* [TASK GOAL]: Print out all the records, word for word.

[[ RECORDS PROVIDED, beginning ]]

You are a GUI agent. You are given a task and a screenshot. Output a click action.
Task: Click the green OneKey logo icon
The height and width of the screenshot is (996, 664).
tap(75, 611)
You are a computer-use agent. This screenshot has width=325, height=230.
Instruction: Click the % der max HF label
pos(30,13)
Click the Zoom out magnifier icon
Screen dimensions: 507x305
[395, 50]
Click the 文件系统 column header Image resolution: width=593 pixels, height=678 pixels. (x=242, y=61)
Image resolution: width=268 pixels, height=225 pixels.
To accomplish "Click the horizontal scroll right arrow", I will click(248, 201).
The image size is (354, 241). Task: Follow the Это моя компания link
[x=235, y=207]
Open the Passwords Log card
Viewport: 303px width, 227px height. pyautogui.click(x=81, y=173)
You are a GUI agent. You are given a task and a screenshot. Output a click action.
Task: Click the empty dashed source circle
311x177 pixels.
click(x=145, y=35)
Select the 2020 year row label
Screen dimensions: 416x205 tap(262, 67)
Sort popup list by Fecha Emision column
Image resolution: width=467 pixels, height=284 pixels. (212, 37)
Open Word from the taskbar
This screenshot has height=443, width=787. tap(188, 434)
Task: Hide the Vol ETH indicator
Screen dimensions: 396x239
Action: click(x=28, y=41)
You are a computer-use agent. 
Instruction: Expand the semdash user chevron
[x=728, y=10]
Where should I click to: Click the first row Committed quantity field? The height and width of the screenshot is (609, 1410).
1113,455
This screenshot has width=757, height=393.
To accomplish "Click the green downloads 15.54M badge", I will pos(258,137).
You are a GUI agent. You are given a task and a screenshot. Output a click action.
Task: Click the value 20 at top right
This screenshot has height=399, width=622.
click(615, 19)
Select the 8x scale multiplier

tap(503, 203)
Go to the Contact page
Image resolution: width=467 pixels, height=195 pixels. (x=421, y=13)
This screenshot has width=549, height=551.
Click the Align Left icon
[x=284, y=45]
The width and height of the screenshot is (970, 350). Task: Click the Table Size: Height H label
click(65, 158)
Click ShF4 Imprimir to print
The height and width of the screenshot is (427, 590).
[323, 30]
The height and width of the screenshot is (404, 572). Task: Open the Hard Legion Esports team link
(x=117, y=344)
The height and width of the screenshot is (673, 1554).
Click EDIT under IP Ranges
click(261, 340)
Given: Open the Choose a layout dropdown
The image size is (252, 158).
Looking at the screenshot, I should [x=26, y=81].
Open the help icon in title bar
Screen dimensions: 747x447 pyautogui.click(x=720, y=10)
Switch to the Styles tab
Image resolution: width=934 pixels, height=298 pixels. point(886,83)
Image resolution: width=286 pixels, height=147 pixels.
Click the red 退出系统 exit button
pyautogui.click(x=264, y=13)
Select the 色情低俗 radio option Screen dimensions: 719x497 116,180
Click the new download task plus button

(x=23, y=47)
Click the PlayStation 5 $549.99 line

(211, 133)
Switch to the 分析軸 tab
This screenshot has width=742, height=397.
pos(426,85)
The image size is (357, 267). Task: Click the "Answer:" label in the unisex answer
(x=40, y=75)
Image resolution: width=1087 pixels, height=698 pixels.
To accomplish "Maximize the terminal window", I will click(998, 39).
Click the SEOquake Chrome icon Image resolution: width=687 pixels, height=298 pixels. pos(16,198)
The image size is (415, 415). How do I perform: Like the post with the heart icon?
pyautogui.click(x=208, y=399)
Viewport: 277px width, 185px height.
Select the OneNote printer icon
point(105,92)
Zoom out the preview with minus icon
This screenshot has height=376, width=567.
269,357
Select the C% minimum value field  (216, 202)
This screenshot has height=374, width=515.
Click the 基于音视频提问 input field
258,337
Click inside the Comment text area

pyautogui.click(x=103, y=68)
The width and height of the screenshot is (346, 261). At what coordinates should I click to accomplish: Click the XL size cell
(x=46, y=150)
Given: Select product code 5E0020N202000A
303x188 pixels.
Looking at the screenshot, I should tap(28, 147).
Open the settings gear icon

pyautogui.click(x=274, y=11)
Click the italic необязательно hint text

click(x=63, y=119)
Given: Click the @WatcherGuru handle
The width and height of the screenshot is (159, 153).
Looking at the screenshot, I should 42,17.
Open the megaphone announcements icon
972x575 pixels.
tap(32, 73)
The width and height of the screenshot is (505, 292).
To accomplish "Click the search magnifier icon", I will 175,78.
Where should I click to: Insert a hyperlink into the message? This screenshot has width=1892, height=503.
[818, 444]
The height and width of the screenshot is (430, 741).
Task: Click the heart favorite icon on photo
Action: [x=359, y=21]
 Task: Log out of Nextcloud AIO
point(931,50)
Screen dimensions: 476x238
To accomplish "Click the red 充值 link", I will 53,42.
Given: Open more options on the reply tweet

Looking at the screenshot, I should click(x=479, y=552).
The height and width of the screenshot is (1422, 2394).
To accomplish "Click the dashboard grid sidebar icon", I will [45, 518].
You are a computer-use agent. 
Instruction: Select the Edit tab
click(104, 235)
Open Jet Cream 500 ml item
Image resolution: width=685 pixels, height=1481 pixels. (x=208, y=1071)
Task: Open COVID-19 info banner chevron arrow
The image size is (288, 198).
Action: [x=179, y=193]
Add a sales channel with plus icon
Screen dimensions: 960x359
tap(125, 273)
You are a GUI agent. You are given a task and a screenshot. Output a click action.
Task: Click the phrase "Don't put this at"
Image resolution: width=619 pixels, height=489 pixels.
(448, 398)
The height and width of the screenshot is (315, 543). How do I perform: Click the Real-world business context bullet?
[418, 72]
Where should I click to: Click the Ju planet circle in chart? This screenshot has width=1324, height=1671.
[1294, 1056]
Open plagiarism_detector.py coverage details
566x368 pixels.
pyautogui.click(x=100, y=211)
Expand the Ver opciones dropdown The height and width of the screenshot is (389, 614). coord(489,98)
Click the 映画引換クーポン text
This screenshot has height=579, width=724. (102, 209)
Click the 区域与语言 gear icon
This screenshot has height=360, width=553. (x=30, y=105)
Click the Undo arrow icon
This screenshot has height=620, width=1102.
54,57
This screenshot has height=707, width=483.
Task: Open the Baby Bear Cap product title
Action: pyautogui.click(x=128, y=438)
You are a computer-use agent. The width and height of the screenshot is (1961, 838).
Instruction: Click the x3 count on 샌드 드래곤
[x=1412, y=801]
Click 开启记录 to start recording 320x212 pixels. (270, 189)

[[ RECORDS PROVIDED, end ]]

* [ANSWER TO THIS TASK]:
You are a GUI agent. You are given a task and a screenshot. Output a click action.
Task: Click the green OneKey logo icon
The height and width of the screenshot is (996, 664).
tap(75, 611)
You are a computer-use agent. This screenshot has width=325, height=230.
Instruction: Click the % der max HF label
pos(30,13)
Click the Zoom out magnifier icon
Screen dimensions: 507x305
[395, 50]
Click the 文件系统 column header Image resolution: width=593 pixels, height=678 pixels. (x=242, y=61)
Image resolution: width=268 pixels, height=225 pixels.
To accomplish "Click the horizontal scroll right arrow", I will click(248, 201).
The image size is (354, 241). Task: Follow the Это моя компания link
[x=235, y=207]
Open the Passwords Log card
Viewport: 303px width, 227px height. pyautogui.click(x=81, y=173)
You are a GUI agent. You are given a task and a screenshot. Output a click action.
Task: Click the empty dashed source circle
311x177 pixels.
click(x=145, y=35)
Select the 2020 year row label
Screen dimensions: 416x205 tap(262, 67)
Sort popup list by Fecha Emision column
Image resolution: width=467 pixels, height=284 pixels. (212, 37)
Open Word from the taskbar
This screenshot has height=443, width=787. tap(188, 434)
Task: Hide the Vol ETH indicator
Screen dimensions: 396x239
Action: click(x=28, y=41)
You are a computer-use agent. 
Instruction: Expand the semdash user chevron
[x=728, y=10]
Where should I click to: Click the first row Committed quantity field? The height and width of the screenshot is (609, 1410).
1113,455
This screenshot has width=757, height=393.
To accomplish "Click the green downloads 15.54M badge", I will pos(258,137).
You are a GUI agent. You are given a task and a screenshot. Output a click action.
Task: Click the value 20 at top right
This screenshot has height=399, width=622.
click(615, 19)
Select the 8x scale multiplier

tap(503, 203)
Go to the Contact page
Image resolution: width=467 pixels, height=195 pixels. (x=421, y=13)
This screenshot has width=549, height=551.
Click the Align Left icon
[x=284, y=45]
The width and height of the screenshot is (970, 350). Task: Click the Table Size: Height H label
click(65, 158)
Click ShF4 Imprimir to print
The height and width of the screenshot is (427, 590).
[323, 30]
The height and width of the screenshot is (404, 572). Task: Open the Hard Legion Esports team link
(x=117, y=344)
The height and width of the screenshot is (673, 1554).
Click EDIT under IP Ranges
click(261, 340)
Given: Open the Choose a layout dropdown
The image size is (252, 158).
Looking at the screenshot, I should [x=26, y=81].
Open the help icon in title bar
Screen dimensions: 747x447 pyautogui.click(x=720, y=10)
Switch to the Styles tab
Image resolution: width=934 pixels, height=298 pixels. point(886,83)
Image resolution: width=286 pixels, height=147 pixels.
Click the red 退出系统 exit button
pyautogui.click(x=264, y=13)
Select the 色情低俗 radio option Screen dimensions: 719x497 116,180
Click the new download task plus button

(x=23, y=47)
Click the PlayStation 5 $549.99 line

(211, 133)
Switch to the 分析軸 tab
This screenshot has width=742, height=397.
pos(426,85)
The image size is (357, 267). Task: Click the "Answer:" label in the unisex answer
(x=40, y=75)
Image resolution: width=1087 pixels, height=698 pixels.
To accomplish "Maximize the terminal window", I will click(998, 39).
Click the SEOquake Chrome icon Image resolution: width=687 pixels, height=298 pixels. pos(16,198)
The image size is (415, 415). How do I perform: Like the post with the heart icon?
pyautogui.click(x=208, y=399)
Viewport: 277px width, 185px height.
Select the OneNote printer icon
point(105,92)
Zoom out the preview with minus icon
This screenshot has height=376, width=567.
269,357
Select the C% minimum value field  (216, 202)
This screenshot has height=374, width=515.
Click the 基于音视频提问 input field
258,337
Click inside the Comment text area

pyautogui.click(x=103, y=68)
The width and height of the screenshot is (346, 261). At what coordinates should I click to accomplish: Click the XL size cell
(x=46, y=150)
Given: Select product code 5E0020N202000A
303x188 pixels.
Looking at the screenshot, I should tap(28, 147).
Open the settings gear icon

pyautogui.click(x=274, y=11)
Click the italic необязательно hint text

click(x=63, y=119)
Given: Click the @WatcherGuru handle
The width and height of the screenshot is (159, 153).
Looking at the screenshot, I should 42,17.
Open the megaphone announcements icon
972x575 pixels.
tap(32, 73)
The width and height of the screenshot is (505, 292).
To accomplish "Click the search magnifier icon", I will 175,78.
Where should I click to: Insert a hyperlink into the message? This screenshot has width=1892, height=503.
[818, 444]
The height and width of the screenshot is (430, 741).
Task: Click the heart favorite icon on photo
Action: [x=359, y=21]
 Task: Log out of Nextcloud AIO
point(931,50)
Screen dimensions: 476x238
To accomplish "Click the red 充值 link", I will 53,42.
Given: Open more options on the reply tweet

Looking at the screenshot, I should click(x=479, y=552).
The height and width of the screenshot is (1422, 2394).
To accomplish "Click the dashboard grid sidebar icon", I will [45, 518].
You are a computer-use agent. 
Instruction: Select the Edit tab
click(104, 235)
Open Jet Cream 500 ml item
Image resolution: width=685 pixels, height=1481 pixels. (x=208, y=1071)
Task: Open COVID-19 info banner chevron arrow
The image size is (288, 198).
Action: [x=179, y=193]
Add a sales channel with plus icon
Screen dimensions: 960x359
tap(125, 273)
You are a GUI agent. You are given a task and a screenshot. Output a click action.
Task: Click the phrase "Don't put this at"
Image resolution: width=619 pixels, height=489 pixels.
(448, 398)
The height and width of the screenshot is (315, 543). How do I perform: Click the Real-world business context bullet?
[418, 72]
Where should I click to: Click the Ju planet circle in chart? This screenshot has width=1324, height=1671.
[1294, 1056]
Open plagiarism_detector.py coverage details
566x368 pixels.
pyautogui.click(x=100, y=211)
Expand the Ver opciones dropdown The height and width of the screenshot is (389, 614). coord(489,98)
Click the 映画引換クーポン text
This screenshot has height=579, width=724. (102, 209)
Click the 区域与语言 gear icon
This screenshot has height=360, width=553. (x=30, y=105)
Click the Undo arrow icon
This screenshot has height=620, width=1102.
54,57
This screenshot has height=707, width=483.
Task: Open the Baby Bear Cap product title
Action: pyautogui.click(x=128, y=438)
You are a computer-use agent. The width and height of the screenshot is (1961, 838).
Instruction: Click the x3 count on 샌드 드래곤
[x=1412, y=801]
Click 开启记录 to start recording 320x212 pixels. (270, 189)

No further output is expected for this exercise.